Ich werde keinen der Bereiche bevorzugen, beide haben ihre exzellente Forschungserfolge. Die Fakultäten neben den Naturwissenschaften leisten den Hauptanteil für Lehre und Ausbildung. Im Hinblick auf die Überbewertung von Transferleistungen muss man die Kirche im Dorf lassen. Wenn man die Studierendenzahlen der Juristen und Wirtschaftswissenschaften sieht, hängt dort die Hauptausbildungslast. Dass hier der Drittmittelerwerb nicht so hoch ist wie in den Naturwissenschaften liegt in der Natur der Sache. Es ist eine Frage interner Ziel- und Leistungsvereinbarungen, wie man die verschiedenen Bereiche innerhalb der Uni gerecht bewertet.

Manch einer sorgt sich, dass die Potsdamer Uni im Exzellenzwettbewerb nicht mithalten kann.

Die bisherigen Beteiligungen an Exzellenzclustern sind ein positives Beispiel. Für eine Exzellenz-Uni im jetzigen Wettbewerb ist der Zug natürlich abgefahren. Nun wird in der Uni zu diskutieren sein, in welchen Bereichen man sich weiter am Exzellenzwettbewerb beteiligt. Hier hat die Uni gerade in der Kombination von Geistes- und Naturwissenschaften, vor allem auch im Kontext mit Berliner Hochschulen gute Chancen.
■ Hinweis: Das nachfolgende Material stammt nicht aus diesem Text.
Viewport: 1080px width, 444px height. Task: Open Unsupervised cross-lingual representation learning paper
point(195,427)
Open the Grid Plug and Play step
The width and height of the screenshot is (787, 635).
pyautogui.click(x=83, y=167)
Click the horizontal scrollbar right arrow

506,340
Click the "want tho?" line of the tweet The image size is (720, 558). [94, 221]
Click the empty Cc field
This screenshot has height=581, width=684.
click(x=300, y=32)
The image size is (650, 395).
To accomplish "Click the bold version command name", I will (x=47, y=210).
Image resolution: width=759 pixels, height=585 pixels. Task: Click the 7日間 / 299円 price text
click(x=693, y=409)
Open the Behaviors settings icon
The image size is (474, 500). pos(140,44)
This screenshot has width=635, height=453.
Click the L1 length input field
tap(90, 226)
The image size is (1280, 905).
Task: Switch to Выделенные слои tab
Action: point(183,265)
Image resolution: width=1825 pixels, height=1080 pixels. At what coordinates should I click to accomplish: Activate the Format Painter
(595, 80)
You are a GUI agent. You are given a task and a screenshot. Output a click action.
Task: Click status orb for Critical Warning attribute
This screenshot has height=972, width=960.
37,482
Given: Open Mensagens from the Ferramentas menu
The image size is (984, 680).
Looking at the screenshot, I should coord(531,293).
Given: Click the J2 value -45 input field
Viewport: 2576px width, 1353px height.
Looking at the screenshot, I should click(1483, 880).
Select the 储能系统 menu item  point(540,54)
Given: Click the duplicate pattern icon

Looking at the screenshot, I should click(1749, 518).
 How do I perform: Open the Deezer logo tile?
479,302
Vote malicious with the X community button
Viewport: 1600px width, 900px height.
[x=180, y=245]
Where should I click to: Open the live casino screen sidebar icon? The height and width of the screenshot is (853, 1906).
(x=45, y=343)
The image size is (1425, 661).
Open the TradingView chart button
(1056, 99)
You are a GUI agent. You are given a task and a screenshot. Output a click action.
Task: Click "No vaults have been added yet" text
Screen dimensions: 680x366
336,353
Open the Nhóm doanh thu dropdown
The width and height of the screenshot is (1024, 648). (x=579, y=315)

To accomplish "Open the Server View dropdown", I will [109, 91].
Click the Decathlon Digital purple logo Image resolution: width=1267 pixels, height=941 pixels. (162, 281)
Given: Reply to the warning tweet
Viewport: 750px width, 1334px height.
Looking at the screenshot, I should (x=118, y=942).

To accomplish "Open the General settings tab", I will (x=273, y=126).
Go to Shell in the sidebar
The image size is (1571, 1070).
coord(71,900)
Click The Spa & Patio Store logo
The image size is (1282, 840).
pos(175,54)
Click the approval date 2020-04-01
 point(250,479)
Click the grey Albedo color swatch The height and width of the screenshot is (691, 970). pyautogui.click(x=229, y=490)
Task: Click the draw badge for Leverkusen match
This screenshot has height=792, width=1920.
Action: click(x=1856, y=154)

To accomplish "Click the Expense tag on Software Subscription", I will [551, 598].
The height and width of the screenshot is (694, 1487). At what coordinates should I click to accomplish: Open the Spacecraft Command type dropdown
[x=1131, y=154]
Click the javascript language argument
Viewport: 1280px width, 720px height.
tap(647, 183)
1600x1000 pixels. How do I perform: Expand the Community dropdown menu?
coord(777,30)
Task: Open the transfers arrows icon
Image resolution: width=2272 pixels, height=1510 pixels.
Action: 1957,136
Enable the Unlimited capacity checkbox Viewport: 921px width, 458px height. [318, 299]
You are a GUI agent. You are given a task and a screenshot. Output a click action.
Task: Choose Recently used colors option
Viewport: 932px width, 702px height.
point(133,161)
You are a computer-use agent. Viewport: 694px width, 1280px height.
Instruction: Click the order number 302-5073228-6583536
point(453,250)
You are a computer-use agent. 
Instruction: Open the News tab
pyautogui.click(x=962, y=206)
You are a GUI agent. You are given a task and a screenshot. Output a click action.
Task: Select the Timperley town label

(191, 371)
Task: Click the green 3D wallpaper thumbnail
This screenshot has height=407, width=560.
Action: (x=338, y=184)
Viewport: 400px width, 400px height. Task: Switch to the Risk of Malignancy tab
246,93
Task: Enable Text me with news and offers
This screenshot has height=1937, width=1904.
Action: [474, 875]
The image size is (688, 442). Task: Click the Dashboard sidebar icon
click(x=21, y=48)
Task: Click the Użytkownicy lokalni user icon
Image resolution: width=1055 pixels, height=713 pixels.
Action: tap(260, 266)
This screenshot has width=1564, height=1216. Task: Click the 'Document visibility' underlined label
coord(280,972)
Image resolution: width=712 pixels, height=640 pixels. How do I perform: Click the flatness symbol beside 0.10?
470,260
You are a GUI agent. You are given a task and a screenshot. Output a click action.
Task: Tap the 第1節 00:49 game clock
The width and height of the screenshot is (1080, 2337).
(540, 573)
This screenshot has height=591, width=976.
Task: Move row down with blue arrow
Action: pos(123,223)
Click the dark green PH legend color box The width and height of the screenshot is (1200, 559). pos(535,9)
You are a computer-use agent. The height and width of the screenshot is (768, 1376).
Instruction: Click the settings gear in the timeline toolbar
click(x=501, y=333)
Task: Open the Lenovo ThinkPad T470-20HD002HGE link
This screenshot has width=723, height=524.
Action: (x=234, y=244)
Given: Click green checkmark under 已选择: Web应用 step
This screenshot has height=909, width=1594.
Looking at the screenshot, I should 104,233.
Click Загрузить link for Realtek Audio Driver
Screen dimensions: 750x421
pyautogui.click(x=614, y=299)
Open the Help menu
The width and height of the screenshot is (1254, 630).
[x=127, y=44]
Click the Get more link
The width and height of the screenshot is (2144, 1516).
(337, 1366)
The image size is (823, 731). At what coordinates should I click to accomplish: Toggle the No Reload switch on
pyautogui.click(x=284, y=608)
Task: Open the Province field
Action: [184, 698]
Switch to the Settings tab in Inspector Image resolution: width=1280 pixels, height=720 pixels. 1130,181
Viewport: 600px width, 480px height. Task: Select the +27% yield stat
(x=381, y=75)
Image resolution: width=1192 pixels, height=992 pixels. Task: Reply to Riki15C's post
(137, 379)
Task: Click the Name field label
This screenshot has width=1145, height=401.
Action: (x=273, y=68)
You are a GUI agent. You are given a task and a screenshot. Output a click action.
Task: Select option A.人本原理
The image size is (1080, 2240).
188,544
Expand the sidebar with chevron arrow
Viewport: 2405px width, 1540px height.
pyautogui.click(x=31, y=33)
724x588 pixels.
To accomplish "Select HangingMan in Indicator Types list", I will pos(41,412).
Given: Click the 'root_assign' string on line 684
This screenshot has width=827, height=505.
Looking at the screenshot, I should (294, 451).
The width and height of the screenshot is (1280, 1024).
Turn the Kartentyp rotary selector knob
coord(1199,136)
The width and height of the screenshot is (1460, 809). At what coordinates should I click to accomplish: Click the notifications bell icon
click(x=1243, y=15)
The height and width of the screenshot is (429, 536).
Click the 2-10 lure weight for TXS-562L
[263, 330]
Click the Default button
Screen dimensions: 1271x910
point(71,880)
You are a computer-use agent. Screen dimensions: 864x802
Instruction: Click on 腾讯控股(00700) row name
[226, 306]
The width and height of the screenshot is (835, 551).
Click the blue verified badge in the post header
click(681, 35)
Welche Rolle spielt Berlin?

Eine große, um zu sehen, wo das Entwicklungspotenzial für Potsdam liegt. Es wäre Unsinn, Dinge voran zu treiben, die es in Berlin schon gibt. Bei der Begrenztheit der Mittel ist es wahrscheinlich, dass ähnliche Angebote, die dazu noch schlecht ausgestattet sind, nicht überleben. Man kann nicht alles mit immer weniger Geld behalten. Das ist eine Milchmädchenrechnung. Potsdam bietet aber viele Dinge, die sich von Berlin abheben. Auch sind Kooperationen entwicklungsfähig, nicht nur mit der FU auch mit den anderen Berliner Hochschulen.

Sie leben in Hannover, werden Sie nach Potsdam ziehen.

Das habe ich vor. Die jüngeren meiner drei Kinder sind aber im nächsten Jahr noch mit der Ausbildung in Hannover beschäftigt. Der „Familienstandort“ wird also erst danach wechseln können. Der Umzug ist aber geplant. Ich werde gerne nach Potsdam ziehen. Das viele Wasser hier gefällt mir. Es erinnert mich an die See.